## Opdracht
Geef de regels hieronder letterlijk weer, beginnend bij de regel met "Click the imagekit.io address bar" en eindigend bij de regel met "Swap foreground and background colors". Neem beide regels zelf ook op.
=-=-=-=-=
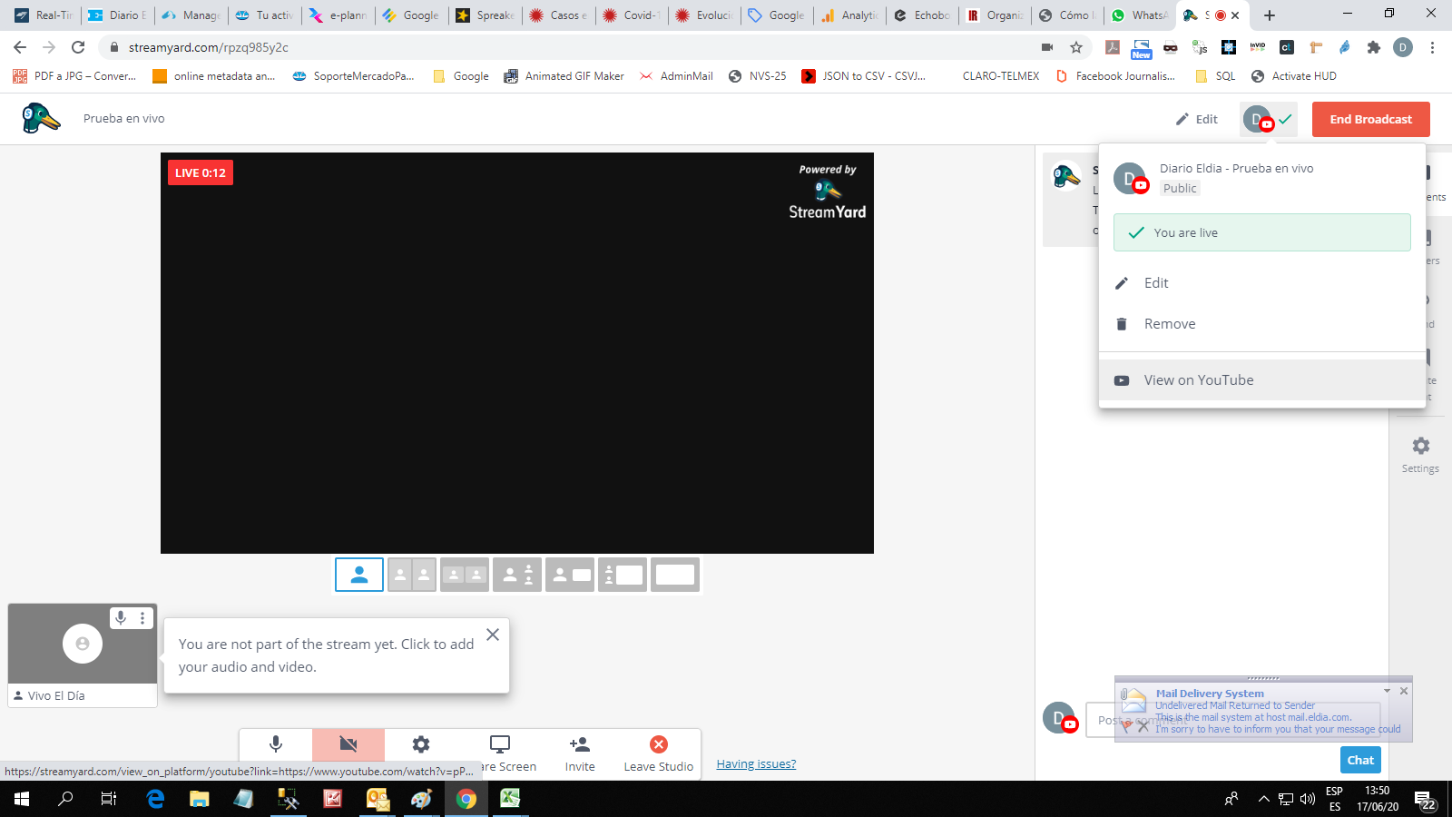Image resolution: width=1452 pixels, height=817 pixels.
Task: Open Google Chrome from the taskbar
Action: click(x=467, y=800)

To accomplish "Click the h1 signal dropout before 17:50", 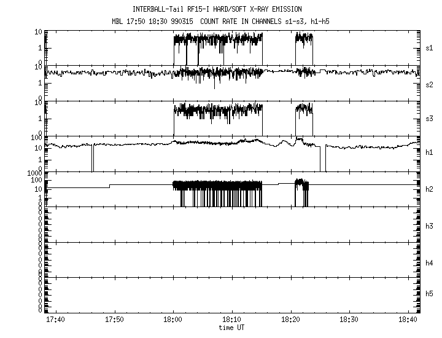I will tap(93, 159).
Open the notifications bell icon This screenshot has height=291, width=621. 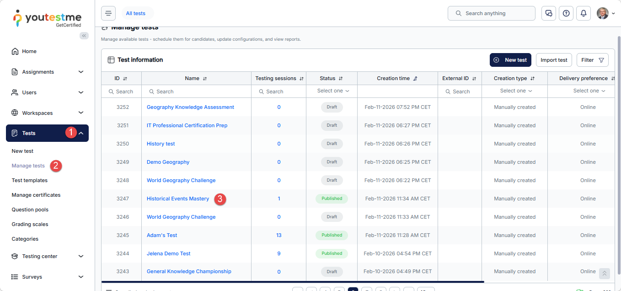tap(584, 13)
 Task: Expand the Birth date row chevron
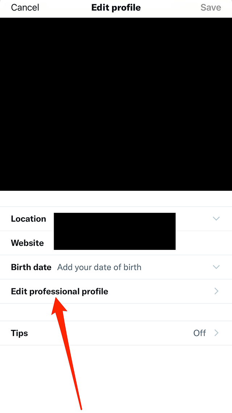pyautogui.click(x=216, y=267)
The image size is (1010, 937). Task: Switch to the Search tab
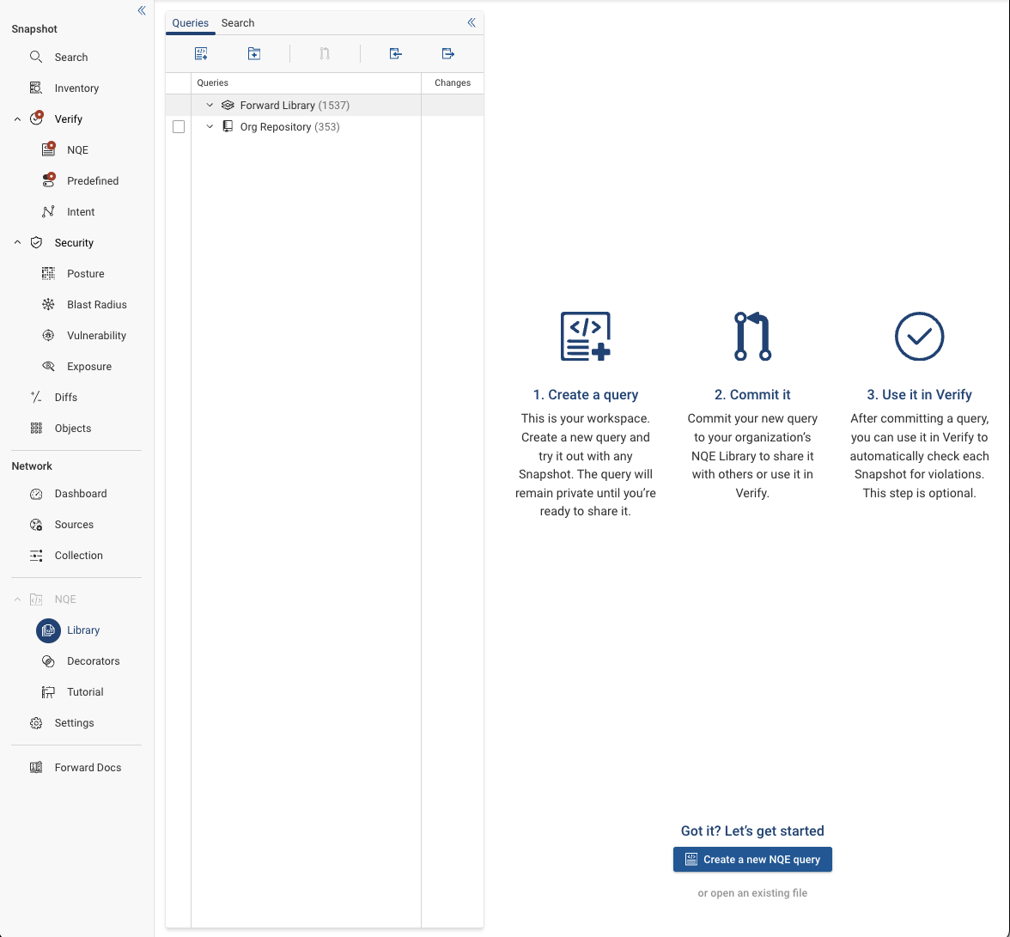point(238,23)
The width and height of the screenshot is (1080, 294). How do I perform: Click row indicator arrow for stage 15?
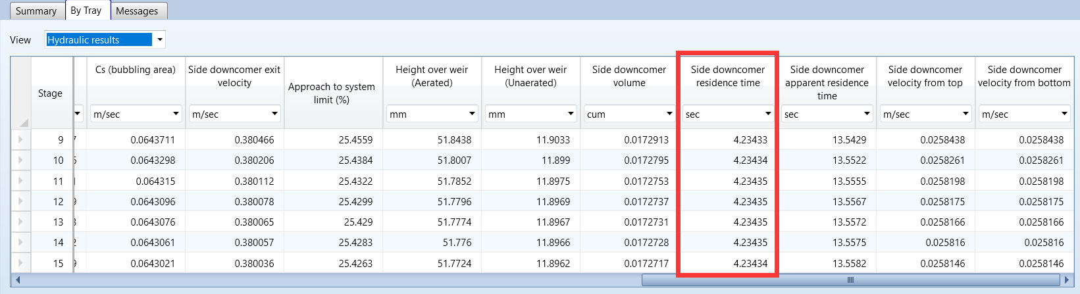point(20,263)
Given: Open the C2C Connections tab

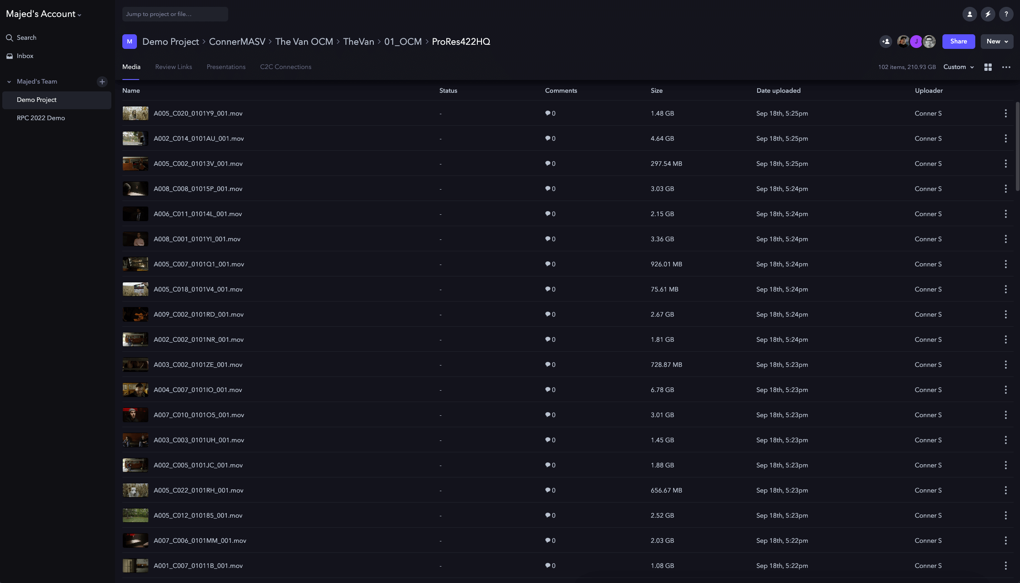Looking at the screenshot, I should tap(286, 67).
=-=-=-=-=
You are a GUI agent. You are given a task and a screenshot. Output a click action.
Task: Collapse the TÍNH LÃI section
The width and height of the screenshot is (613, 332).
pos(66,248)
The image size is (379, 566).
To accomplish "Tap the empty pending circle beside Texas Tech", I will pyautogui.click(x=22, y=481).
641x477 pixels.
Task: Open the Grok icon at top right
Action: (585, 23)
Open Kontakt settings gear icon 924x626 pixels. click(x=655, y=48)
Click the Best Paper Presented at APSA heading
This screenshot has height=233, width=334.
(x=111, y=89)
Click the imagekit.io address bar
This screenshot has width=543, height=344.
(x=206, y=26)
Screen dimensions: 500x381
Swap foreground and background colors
=-=-=-=-=
## Resultaat
Click the imagekit.io address bar
This screenshot has width=543, height=344.
(x=206, y=26)
Screen dimensions: 500x381
Swap foreground and background colors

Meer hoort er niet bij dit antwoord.